No matter how I slice and dice it, there just doesn't seem to be any way any meaningful pile of money ever accumulated in this thing. In fact, I can't see how any money at all actually accumulated. It's possible that all the filings are completely fraudulent, but at this point we're assuming a conspiracy involving a whole bunch of people, and the fraud would have to be fairly monumental to even give the 6 directors their £700,000 back.

While, I suppose, theoretically possible, I am having trouble visualizing how a massive fraud fits inside a photography magazine, a business type not noted for have vast revenue streams to hide money in. You might as well propose that BJP was just a cover for a massive drug dealing operation, and that there are millions in illicit fentanyl money lying around, at which point we really seem to have lost the thread?

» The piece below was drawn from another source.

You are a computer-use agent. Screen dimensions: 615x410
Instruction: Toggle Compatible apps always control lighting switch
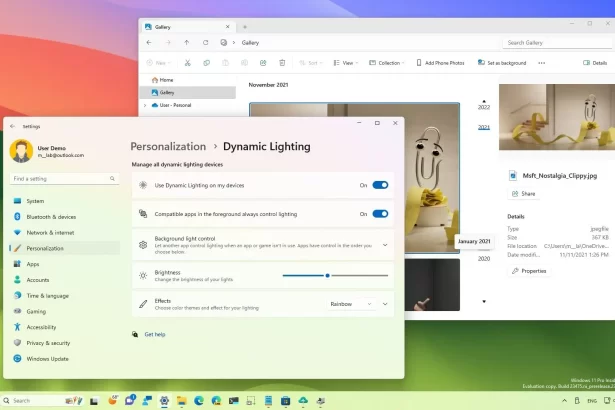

People are mad because they lost their money, and sure, I get it. That sucks. They clearly had no idea what they were getting into, and feel lied to. That's kinda on them, but also kinda not.

Other people are mad because Hartog acquired a twitter account on terms that are definitely not known, and are much more likely reasonable and fair than otherwise. Which, ok, those are just crazy people I guess?

Yet other people are mad because of the NFT connection. I think NFTs are dumb and bad too, but these are business decisions, and as business bets go, that one doesn't seem any dumber than the underlying "let's run a photography magazine" idea.

There's literally no room anywhere in here for any kind of actual fraud or malfeasance. To seriously propose that, you have to assume that all public information is simply falsified, which seems dicey to me.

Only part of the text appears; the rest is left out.